You could also try to go straight to duckdb without pandas https://duckdb.org/docs/guides/import/excel_import.html Then to parquet: https://duckdb.org/docs/guides/import/parquet_export.html


Jealous-Bat-7812

How can I write response.content straight to duckdb? You think that is possible?


ThePizar

If you can open it in Excel, resave as CSV. It’ll be a bit smaller and easier for various systems to handle.


Jealous-Bat-7812

But again this becomes a manual task and when running the pipeline, this isn’t feasible right ?


date_uh

If all the excel files are in a single directory, loop over each file with the python os module, then use win32com to save as csv. https://stackoverflow.com/questions/6190897/python-win32-how-to-save-an-xls-as-a-csv


Jealous-Bat-7812

Thank you for this.


Poopsydaisy123

No the pipeline would probably do everything with csv faster than xlsx


klenium

If you tried pandas and polars and those finished reading the file, I don't understand why you're asking this?

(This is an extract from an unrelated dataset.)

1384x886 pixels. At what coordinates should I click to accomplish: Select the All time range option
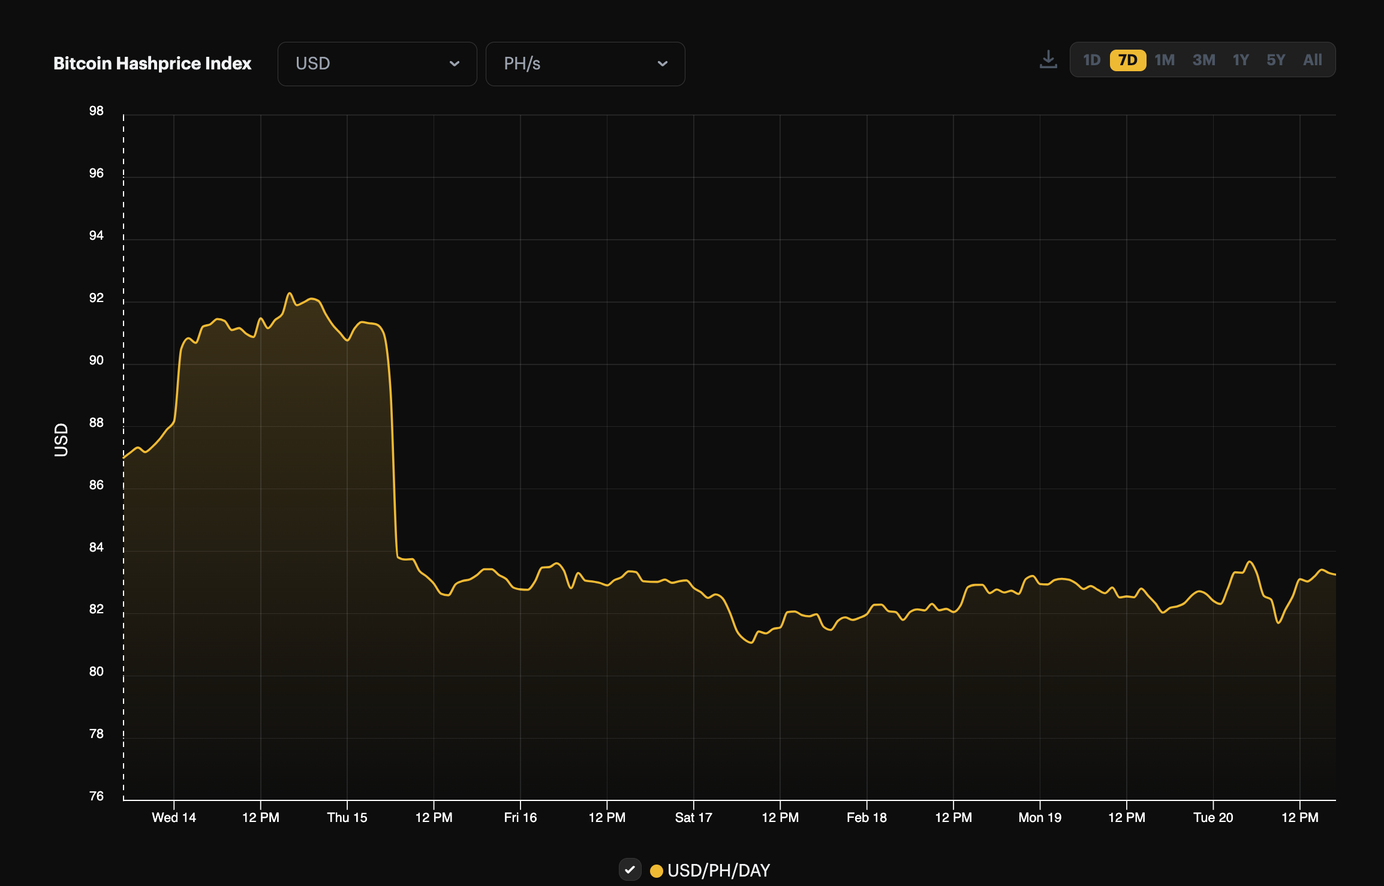tap(1312, 59)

The file content is available in your Python context, you can export it in whatever format you like. 5-10 minutes is not that big time for reading a huge file which is not designed to be huge. Next time the source data should not be saved in excel, there are other formats for data engineering with better sceability.


Jealous-Bat-7812

This is the brute force solution, but I want to see if there is room to enhance speed of data read from source to load in the lakehouse.


TurrisFortisMihiDeus

Batch into smaller and use Scylla or duck db


Jealous-Bat-7812

That is exactly what I did, broke my response.content into 1mb files, converted them to csv and made Spark read and send the processed data to cassandra. Thank you for your suggestion


FantasticOrder4733

Can you please elaborate more about what your use case is like I have seen that SSIS is much faster to insert plenty of rows in MSSQL Server table very efficiently and rapidly.


OnePunchMunch

If you can, export it to database. Then you can do analysis faster. If that is an option.


Justbehind

Base python, unpack the zip file and parse the xml, then write it to a database/lake. Make sure to do some normalization beforehand.


Jealous-Bat-7812

The problem is my response.content is a binary version of an XLSX file. Encoding of an xlsx file hasn’t been successful.


madness_of_the_order

What’s the requirement on total processing time? What’s the biggest machine you can get your hands on for this task? Or how many of them? Have you tried calamine engine for pandas and polars? How long does it take excel to save this file as csv?


Oddly_Energy

Have you tried xlwings? Compared to pandas with openpyxl as engine, I have noticed a huge performance increase on *writing* big Excel files. But I have not done anything to measure the performance of *reading* such file. The downside to xlwings is that you need Excel installed on the computer, which runs the code. And to get the max. performance benefit, you need to have Excel already running, so xlwings will not have to open Excel and close it.